Your task: Recast the records as a JSON list of strings with one string per line and blank lines omitted, covering only the lines from the one containing "Screen dimensions: 333x279" through the one containing "pyautogui.click(x=1173, y=374)". Begin at the line that has "Screen dimensions: 333x279" and stop after the line that has "pyautogui.click(x=1173, y=374)".

Records from a data source
# # # # # # #

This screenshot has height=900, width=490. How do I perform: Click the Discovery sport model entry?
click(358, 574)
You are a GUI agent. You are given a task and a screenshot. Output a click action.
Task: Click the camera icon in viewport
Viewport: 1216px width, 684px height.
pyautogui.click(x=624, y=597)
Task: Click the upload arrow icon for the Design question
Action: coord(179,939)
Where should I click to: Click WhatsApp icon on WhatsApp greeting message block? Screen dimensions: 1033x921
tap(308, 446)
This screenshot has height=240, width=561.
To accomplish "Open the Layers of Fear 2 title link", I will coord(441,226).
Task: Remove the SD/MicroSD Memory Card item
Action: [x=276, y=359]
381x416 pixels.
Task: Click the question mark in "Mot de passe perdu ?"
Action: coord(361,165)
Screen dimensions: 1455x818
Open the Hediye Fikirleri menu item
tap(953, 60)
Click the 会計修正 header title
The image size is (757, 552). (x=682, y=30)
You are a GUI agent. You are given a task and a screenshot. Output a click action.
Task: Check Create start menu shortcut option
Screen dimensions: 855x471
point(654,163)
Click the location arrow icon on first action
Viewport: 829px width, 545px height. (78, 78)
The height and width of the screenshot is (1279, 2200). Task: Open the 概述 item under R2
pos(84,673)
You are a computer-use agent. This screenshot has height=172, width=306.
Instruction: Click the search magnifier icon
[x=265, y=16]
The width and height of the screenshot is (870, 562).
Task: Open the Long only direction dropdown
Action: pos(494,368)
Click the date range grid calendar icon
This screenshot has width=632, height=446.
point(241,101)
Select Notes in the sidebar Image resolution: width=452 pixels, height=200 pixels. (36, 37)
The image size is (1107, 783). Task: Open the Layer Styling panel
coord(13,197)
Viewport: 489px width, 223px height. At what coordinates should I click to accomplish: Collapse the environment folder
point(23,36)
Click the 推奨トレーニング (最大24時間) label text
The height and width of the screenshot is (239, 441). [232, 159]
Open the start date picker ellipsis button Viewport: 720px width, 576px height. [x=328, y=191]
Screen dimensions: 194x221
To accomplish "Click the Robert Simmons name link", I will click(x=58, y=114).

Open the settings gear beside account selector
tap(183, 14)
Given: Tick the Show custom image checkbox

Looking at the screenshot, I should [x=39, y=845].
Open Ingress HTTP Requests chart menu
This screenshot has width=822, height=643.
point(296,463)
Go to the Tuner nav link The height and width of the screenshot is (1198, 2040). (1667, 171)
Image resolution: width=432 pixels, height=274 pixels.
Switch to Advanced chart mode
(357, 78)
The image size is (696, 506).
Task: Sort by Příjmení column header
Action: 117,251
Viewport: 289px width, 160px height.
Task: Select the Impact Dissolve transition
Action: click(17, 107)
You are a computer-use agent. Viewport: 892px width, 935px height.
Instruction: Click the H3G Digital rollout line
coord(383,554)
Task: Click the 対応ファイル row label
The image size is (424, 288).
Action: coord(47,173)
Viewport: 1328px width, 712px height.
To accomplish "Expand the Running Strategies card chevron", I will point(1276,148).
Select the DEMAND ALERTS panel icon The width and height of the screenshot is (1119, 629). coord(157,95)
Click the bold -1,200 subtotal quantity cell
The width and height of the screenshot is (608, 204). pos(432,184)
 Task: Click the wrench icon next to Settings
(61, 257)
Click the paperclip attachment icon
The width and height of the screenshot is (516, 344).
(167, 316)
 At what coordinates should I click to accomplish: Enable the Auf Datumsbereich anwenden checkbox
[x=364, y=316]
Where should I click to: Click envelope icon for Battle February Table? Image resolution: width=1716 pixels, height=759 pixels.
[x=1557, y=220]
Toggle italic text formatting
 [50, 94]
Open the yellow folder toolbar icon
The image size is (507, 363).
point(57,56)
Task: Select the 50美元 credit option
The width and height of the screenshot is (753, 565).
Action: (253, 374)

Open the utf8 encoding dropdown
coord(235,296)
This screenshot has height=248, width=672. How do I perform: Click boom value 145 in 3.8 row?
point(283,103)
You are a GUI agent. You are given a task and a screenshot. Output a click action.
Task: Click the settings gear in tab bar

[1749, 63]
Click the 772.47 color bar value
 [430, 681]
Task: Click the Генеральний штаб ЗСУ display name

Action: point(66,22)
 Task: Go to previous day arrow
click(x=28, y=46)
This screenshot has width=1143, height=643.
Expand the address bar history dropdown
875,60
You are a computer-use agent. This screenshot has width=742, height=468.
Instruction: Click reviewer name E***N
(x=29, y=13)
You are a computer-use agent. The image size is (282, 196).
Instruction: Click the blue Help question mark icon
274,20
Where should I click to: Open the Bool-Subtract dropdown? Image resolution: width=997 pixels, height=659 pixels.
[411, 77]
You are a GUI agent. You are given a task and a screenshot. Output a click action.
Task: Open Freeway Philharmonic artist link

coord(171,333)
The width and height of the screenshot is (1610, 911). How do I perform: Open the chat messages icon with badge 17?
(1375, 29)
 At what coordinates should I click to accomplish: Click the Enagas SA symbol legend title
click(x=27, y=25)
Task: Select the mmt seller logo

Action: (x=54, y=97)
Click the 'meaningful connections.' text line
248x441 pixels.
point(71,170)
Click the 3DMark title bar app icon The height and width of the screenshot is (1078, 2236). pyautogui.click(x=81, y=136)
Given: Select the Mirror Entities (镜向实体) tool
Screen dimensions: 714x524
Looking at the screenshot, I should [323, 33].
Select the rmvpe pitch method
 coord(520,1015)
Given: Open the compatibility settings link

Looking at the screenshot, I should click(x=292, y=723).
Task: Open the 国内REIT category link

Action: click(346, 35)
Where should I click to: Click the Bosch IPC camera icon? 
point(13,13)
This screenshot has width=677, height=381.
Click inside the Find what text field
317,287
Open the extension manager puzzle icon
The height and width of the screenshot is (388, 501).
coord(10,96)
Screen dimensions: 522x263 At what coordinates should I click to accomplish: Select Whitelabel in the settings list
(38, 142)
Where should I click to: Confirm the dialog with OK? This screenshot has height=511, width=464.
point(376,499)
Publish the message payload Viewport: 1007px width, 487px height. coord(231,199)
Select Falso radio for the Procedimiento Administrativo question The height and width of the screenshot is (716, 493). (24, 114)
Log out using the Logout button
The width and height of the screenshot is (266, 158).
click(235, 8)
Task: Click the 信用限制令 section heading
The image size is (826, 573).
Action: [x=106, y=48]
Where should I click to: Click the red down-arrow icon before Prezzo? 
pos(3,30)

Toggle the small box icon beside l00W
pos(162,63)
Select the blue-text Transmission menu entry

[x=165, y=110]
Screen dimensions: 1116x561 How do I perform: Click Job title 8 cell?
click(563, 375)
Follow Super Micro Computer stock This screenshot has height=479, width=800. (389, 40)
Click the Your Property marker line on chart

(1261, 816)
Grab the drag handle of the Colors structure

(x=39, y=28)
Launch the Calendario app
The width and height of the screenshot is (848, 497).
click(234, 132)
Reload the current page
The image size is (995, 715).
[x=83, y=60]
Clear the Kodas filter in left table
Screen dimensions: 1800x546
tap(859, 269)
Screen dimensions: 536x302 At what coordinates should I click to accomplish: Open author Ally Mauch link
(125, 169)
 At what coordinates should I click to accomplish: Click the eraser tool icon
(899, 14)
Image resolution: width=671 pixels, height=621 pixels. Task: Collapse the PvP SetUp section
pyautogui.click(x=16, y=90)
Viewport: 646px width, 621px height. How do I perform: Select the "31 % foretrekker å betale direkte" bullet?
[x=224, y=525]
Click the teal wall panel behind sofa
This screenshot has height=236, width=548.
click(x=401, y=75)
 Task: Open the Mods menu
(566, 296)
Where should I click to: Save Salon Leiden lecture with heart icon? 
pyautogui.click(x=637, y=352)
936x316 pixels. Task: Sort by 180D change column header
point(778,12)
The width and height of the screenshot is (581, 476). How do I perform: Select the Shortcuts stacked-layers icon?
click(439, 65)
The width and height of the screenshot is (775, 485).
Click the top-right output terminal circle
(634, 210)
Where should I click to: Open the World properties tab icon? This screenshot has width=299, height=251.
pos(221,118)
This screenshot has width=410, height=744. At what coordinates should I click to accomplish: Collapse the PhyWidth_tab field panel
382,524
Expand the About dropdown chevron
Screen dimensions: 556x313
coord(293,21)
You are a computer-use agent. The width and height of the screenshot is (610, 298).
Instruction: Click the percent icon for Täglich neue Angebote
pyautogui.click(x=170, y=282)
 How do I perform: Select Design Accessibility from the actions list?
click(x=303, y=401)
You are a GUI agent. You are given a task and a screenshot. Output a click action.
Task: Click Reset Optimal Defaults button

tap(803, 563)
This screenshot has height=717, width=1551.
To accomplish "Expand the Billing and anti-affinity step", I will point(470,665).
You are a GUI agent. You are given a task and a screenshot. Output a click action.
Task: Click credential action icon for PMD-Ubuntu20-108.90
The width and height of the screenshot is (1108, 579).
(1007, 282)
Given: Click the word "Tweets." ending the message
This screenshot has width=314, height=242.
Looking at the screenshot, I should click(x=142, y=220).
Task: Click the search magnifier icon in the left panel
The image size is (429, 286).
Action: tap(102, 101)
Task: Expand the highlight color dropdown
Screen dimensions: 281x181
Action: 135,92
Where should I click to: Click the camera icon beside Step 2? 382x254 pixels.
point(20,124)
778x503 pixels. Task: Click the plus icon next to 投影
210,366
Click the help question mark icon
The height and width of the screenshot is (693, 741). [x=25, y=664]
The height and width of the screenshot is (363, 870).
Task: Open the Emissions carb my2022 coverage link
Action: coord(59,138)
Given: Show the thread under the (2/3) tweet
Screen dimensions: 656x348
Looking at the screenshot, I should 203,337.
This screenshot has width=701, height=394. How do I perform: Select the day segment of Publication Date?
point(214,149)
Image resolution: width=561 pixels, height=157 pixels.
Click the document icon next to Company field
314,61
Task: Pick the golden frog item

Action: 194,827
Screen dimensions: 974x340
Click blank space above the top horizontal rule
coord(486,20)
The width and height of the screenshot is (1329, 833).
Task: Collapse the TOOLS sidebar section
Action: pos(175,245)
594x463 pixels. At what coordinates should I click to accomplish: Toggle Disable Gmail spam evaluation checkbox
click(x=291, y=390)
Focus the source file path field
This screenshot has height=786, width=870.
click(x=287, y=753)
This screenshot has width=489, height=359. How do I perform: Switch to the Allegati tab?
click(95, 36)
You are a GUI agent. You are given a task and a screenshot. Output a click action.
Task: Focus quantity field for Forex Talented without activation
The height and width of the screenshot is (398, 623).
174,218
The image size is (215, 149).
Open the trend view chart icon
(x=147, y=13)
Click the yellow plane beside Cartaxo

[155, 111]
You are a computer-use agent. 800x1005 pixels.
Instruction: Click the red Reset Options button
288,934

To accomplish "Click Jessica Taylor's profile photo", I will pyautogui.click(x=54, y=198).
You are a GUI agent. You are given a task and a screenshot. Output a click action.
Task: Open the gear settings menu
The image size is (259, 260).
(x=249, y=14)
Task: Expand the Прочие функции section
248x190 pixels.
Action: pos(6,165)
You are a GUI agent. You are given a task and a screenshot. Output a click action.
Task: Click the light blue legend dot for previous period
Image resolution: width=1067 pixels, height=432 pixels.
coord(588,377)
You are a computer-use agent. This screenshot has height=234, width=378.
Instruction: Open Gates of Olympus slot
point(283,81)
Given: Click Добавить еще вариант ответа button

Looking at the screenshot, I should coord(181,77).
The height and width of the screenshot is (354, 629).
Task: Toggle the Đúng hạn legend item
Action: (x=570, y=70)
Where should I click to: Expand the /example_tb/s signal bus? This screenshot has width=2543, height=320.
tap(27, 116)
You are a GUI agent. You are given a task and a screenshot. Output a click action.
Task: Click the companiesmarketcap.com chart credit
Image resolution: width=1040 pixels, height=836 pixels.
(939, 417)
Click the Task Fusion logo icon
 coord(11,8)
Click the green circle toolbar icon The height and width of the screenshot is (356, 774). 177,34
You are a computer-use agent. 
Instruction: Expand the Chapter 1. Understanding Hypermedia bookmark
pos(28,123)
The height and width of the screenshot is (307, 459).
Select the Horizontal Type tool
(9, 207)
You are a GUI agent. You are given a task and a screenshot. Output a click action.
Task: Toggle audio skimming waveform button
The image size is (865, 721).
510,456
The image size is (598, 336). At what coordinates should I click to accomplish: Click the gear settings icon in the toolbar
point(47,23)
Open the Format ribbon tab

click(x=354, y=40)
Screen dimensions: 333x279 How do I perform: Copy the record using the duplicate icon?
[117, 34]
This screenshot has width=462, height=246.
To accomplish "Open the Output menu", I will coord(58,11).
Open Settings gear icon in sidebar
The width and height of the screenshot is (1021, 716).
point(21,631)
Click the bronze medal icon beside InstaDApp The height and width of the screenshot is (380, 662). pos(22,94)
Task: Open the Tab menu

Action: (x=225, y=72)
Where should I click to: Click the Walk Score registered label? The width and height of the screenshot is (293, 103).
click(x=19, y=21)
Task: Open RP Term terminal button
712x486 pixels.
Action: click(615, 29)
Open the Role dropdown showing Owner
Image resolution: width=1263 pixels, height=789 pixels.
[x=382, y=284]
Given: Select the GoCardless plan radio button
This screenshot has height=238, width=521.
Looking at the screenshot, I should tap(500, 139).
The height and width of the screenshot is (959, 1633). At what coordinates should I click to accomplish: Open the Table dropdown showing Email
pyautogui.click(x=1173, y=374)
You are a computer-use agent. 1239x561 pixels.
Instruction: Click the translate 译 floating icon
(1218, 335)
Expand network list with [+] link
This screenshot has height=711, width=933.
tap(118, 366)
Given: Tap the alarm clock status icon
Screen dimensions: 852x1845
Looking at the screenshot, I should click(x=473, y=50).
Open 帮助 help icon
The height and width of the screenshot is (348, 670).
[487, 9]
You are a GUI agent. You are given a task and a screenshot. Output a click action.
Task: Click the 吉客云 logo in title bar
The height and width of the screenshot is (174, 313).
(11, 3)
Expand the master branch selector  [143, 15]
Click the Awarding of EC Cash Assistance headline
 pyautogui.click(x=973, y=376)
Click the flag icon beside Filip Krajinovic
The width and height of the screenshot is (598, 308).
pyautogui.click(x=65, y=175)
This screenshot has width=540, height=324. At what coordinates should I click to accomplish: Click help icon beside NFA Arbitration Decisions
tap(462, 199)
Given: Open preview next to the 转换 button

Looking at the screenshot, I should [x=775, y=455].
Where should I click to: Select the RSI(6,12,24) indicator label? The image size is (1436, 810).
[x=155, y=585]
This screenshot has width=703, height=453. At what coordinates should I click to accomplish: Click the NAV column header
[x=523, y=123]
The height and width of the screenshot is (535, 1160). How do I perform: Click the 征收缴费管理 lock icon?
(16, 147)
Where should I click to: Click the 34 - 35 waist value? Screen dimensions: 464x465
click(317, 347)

# # # # # # #

Correct response:
[
  "Screen dimensions: 333x279 How do I perform: Copy the record using the duplicate icon?",
  "[117, 34]",
  "This screenshot has width=462, height=246.",
  "To accomplish \"Open the Output menu\", I will coord(58,11).",
  "Open Settings gear icon in sidebar",
  "The width and height of the screenshot is (1021, 716).",
  "point(21,631)",
  "Click the bronze medal icon beside InstaDApp The height and width of the screenshot is (380, 662). pos(22,94)",
  "Task: Open the Tab menu",
  "Action: (x=225, y=72)",
  "Where should I click to: Click the Walk Score registered label? The width and height of the screenshot is (293, 103).",
  "click(x=19, y=21)",
  "Task: Open RP Term terminal button",
  "712x486 pixels.",
  "Action: click(615, 29)",
  "Open the Role dropdown showing Owner",
  "Image resolution: width=1263 pixels, height=789 pixels.",
  "[x=382, y=284]",
  "Given: Select the GoCardless plan radio button",
  "This screenshot has height=238, width=521.",
  "Looking at the screenshot, I should tap(500, 139).",
  "The height and width of the screenshot is (959, 1633). At what coordinates should I click to accomplish: Open the Table dropdown showing Email",
  "pyautogui.click(x=1173, y=374)"
]